The writing was on the wall. After Finance Minister Nirmala Sitharaman’s announcement of the fifth and final tranche of the economic stimulus package saw no mention of the tourism and hospitality industry, stakeholders of the sector knew that the path to normalcy was going to be a tough one to walk on. And one, which in all probability, they will have to carve on their own.
On May 18, the Federation of Hotels and Restaurants Association of India (FHRAI) said that the Central government snub would cost them dearly, estimating that within the next month-and-a-half, over 70% of hotels and restaurants in the country would have to shut.

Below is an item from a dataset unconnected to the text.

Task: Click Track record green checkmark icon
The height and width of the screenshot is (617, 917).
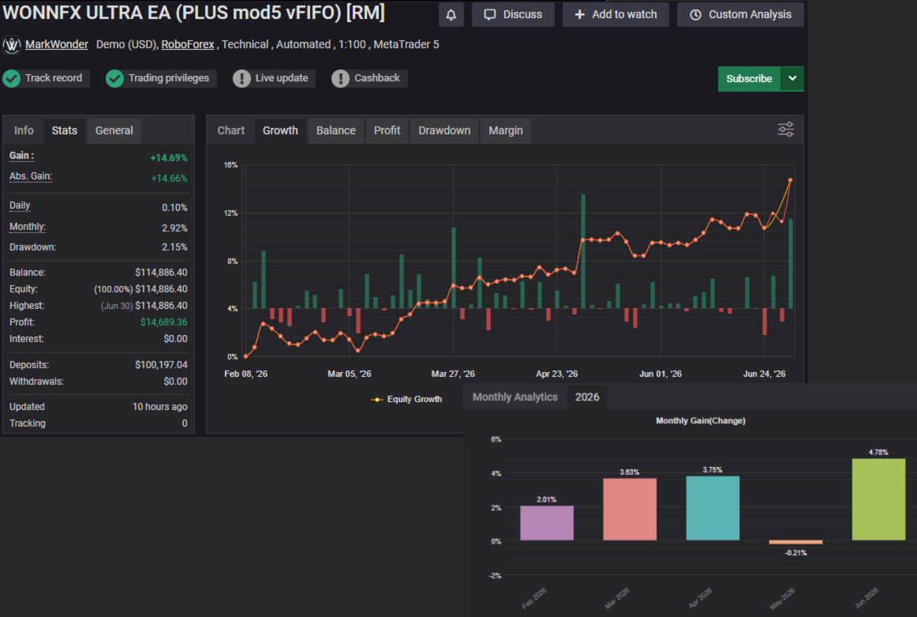Action: click(12, 78)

FHRAI said: “The industry is decidedly looking at a major catastrophe including massive job loss, bankrupt enterprises, and definite closure of at least 70 per cent of hospitality establishments across the country.”
The exclusion of the tourism and hospitality industry from the stimulus is a huge speed bump on the government’s path towards economic revival, said industry insiders, flabbergasted at why they had been left to pick themselves out of the abyss with no help whatsoever.

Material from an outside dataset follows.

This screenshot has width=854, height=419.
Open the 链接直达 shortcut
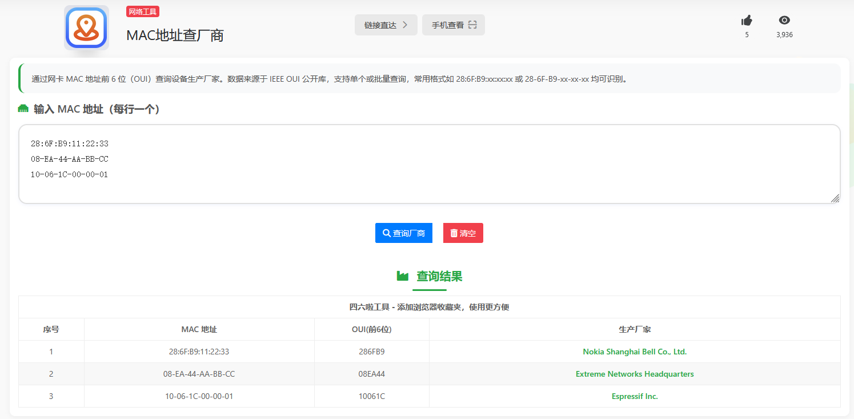click(386, 25)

“The entire industry is confused, hysterical and in disbelief after listening to the FM’s speech. There was no mention of hospitality and tourism at all,” said Gurbaxish Singh Kohli, Vice President, FHRAI.

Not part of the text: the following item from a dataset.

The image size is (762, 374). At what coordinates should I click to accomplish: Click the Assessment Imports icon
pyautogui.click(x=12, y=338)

He added that the hospitality and tourism industry contributes 10% of the GDP, with a turnover of Rs 17 crore and providing jobs to over 4.3 crore people. Hence, the complete lack of mention was shocking and disappointing.
The fears are not unfounded with the COVID-19 pandemic beginning to leave indelible scars on the hospitality industry and its allied services. Food delivery player Zomato let go of 13% of its staff, which translates to 520 employees. Swiggy, its competitor, followed suit and laid off over 1,100 employees.
With no cash inflow, travel plans on the backburner, and the present migrant exodus, industry experts say that revival of the industry seems like a distant dream, at least until mid-2021. Various surveys and studies suggest that while citizens across Indian may be tired of being confined to their homes, they are not all that enthusiastic about travelling either.
While this comes as no surprise, the knowledge of the impending doom does little to assuage the simmering tensions.
According to Thomas Cook (India) Ltd and SOTC Travel, only 14% of Indians plan to travel in 2020, while 45% of the respondents have deferred all their travel plans to 2021.
The survey, Holiday Readiness Report, surveyed over 2,500 consumers across India’s metros and tier 1 & 2 cities. However, there is a silver lining, albeit a distant one.
The survey also indicated that domestic travel would take centre stage in the country, in the coming months. And this is what the industry is also placing its bets on. Akshita M Bhanj Deo, Director of The Belgadia Palace, said: “Given how the pandemic has created both physical and economic duress, the first thought on travellers’ minds will be proximity and low-cost safe travel.” (IANS)
With stakeholders keeping their fingers crossed over the government’s ability to flatten the COVID-19 curve, the atithi devo bhava (the guest is god) narrative seems to have gained a whole new meaning in the hospitality industry.